NATION

Housing Assistance Relief Trust (HART) To Carry Out Assessment On Eligibility

HART chief executive officer Paserio Furivai said their last assessment was done two years ago.
26 Sep 2019 16:10
Housing Assistance Relief Trust (HART) To Carry Out Assessment On Eligibility
People earning $150 or less a week are eligible to live in a HART home.

The Housing Assistance Relief Trust (HART) will carry out an assessment to ascertain whether families are still eligible to live in their homes around the country.

HART chief executive officer Paserio Furivai said their last assessment was done two years ago.

“We are getting ready for another assessment. We have 850 families living in HART homes in the country and our review process takes one to two years,” he said.

“We want to see whether they are within the criteria to occupy the flats.

“According to my information and knowledge, none of the HART residents own cars or have Sky TV.

“We evaluate and if the residents have access to those things, then it’s abuse.”

M Furivai said people earning $150 or less a week were eligible to live in a HART home.

He said people applying for a HART home had to fill an agreement form and make a declaration that whatever information they were giving was true and honest.

Additionally, the prior assessment was also done by HART, which is run by the Fiji Council of Churches with the support of the Government.

“We look at the number of family members, how many children are in school, earning per week then we go to where they live and speak to the family members.

“People applying for HART homes are from all religious backgrounds and if anyone has a close affiliation to any church group, then we check with the pastor.
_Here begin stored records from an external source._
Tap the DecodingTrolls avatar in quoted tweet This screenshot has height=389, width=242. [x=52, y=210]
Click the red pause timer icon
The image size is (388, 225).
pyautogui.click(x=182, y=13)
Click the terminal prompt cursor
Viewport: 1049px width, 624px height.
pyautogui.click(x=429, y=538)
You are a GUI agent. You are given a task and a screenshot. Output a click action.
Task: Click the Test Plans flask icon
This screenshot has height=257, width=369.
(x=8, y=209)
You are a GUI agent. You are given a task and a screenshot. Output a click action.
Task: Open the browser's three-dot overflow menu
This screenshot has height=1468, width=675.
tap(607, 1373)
“Though we go through a rigid system, there are some loopholes. But if we find out later on that what they say is not true, then we evict them immediately.”

Eligibility

Mr Furivai said the high priority group who qualify for HART homes were single mothers with children and elderly citizens who were neglected by their children.

But, he said, elderly couples not wanted by their children had less chance to get a HART home compared to a mother and her children.

He said residents who had an increase in their weekly income were asked to move out and make room for others in need of a home.

“While we do not take the whole assessment, we look at individuals and ask them to move on.

“There have been cases where families have been asked to move out to make room for others.

“Out of the 850 families that we have at HART homes in Suva, Lautoka, Nadi, Ba, Rakiraki, Labasa and Nausori, 98 per cent are single mothers and their children.

“We have some couples occupying the homes but they are there as emergency cases. We also have a nursing home in Valelevu to care for the elderly and we are reluctant to bring in an individual resident.”

Mr Furivai said HART also had elections for each “village” which has a turaga ni koro or marama ni koro.

“We have working committees in each village which meet every month and if any resident has an increase in the weekly income, then the village head informs us.”

He said the weekly rent for families living in HART homes ranged from $1 to $10 depending on the earning power and structure of each family.